Incidentally, better replicability also leads to production control being able to better depict the manufactured reality, thus reducing deviations in planning and controlling. Additionally, sales and production cost calculations can be checked, and if necessary, countermeasures can be implemented.
Only in the third step is productivity raised to an even higher level. Once the processes are stabilized and performance is achieved replicably, process performance can be brought to the limits of achievable productivity levels without jeopardizing defect rates.
In addition to increasing performance, alternative optimization goals can also be explored, allowing for economically sensible decisions regarding the optimization dimension. For instance, it is conceivable to operate tolerances more tightly, leading to the necessity of using less material, reducing resource and water consumption, operating the system as gently as possible, or minimizing carbon footprints.
Measurability is key
For the digitalization of production, many arguments and added values are cited.

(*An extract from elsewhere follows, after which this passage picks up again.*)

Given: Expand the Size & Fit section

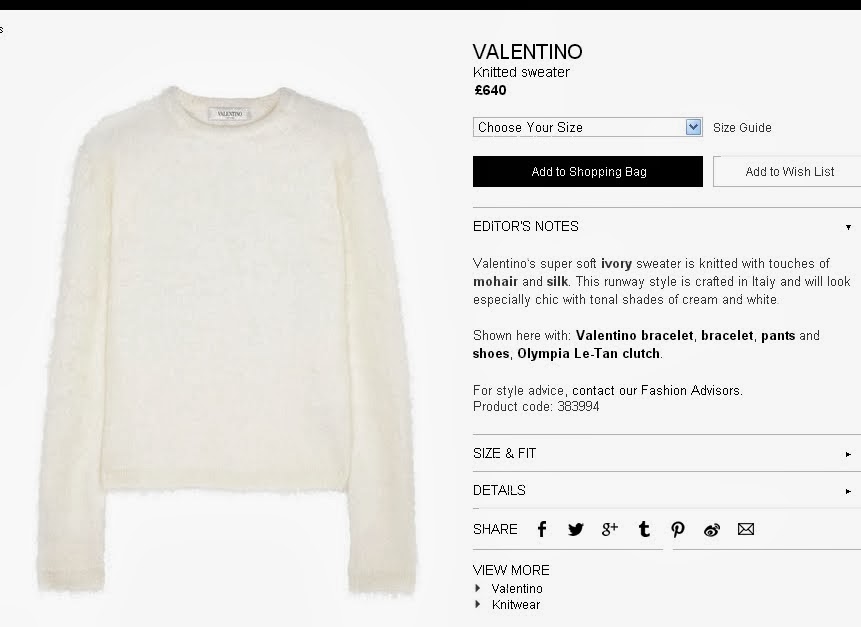Looking at the screenshot, I should pyautogui.click(x=663, y=454).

It is important not to forget that money must be made with the introduction of these technologies. And amidst all the sensible side effects, the investment in digitalization must also pay off. Users, decision-makers, and providers must ask themselves where exactly the added value arises and how a ROI can be represented. They should not rely on an always attackable and thin argumentative basis. Because: a clearly and simply articulable ROI helps significantly in bringing the participants of the digital transformation along in a story about the desired improvement and focusing on a goal. As soon as progress becomes measurable, it also helps to maintain motivation and drive momentum in the change process. Only then can the introduction of digital solutions be successful.